• **ABOUT THIS TASK**:
Note each line of the listing that contains the string "computer", and copy it.

• **THE DATA**:
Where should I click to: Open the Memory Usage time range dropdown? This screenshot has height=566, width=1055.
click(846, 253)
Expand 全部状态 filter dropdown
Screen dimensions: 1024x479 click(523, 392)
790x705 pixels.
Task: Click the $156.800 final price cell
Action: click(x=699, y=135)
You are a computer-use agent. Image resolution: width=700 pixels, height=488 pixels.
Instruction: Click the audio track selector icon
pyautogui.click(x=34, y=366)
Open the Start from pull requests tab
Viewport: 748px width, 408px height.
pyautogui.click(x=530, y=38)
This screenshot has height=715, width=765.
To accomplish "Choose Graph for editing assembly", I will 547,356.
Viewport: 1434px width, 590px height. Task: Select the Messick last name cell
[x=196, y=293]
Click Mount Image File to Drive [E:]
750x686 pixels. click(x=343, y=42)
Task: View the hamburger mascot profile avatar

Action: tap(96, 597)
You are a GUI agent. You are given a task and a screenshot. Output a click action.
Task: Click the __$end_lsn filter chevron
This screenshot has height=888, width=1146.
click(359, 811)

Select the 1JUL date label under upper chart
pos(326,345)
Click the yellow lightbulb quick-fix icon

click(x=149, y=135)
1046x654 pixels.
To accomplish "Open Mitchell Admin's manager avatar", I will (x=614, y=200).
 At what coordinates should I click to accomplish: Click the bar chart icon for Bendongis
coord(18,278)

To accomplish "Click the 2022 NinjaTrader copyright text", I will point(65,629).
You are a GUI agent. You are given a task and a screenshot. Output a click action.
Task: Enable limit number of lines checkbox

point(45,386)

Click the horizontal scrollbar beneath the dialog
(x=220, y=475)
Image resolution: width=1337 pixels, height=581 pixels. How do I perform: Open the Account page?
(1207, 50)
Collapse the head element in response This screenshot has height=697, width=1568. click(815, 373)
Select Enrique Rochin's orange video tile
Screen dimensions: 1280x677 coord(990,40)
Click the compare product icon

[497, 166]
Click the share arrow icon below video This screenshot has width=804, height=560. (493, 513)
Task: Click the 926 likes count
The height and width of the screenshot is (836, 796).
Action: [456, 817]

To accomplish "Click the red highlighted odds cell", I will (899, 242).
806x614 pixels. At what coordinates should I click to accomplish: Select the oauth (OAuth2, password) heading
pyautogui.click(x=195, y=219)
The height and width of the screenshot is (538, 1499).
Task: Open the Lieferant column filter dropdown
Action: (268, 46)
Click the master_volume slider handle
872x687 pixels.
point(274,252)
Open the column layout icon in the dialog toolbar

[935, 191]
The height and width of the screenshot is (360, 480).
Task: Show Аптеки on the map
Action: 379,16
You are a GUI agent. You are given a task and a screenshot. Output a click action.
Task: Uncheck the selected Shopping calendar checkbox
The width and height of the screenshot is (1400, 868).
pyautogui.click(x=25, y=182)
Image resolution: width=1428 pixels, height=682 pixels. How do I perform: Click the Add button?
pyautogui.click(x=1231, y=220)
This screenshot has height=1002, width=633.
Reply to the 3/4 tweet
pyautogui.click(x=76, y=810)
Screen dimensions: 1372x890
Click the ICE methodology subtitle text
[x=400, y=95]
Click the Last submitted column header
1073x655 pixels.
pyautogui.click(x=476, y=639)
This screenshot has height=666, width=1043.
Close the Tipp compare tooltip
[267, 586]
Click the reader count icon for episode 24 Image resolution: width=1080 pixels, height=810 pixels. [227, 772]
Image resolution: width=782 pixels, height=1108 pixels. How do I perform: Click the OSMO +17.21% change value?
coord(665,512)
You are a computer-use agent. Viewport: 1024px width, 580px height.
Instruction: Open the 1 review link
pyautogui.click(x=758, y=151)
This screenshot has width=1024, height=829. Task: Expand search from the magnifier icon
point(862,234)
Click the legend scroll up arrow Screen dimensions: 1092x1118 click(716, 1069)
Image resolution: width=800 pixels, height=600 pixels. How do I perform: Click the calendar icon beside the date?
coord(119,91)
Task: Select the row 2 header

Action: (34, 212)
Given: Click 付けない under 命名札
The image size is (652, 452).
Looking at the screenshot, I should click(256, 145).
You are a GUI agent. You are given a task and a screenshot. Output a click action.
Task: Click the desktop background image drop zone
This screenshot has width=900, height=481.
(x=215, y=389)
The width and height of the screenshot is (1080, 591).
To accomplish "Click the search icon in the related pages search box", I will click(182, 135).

• **EXERCISE RESPONSE**:
You are a computer-use agent. Image resolution: width=700 pixels, height=488 pixels.
You are a computer-use agent. Viewport: 1024px width, 580px height.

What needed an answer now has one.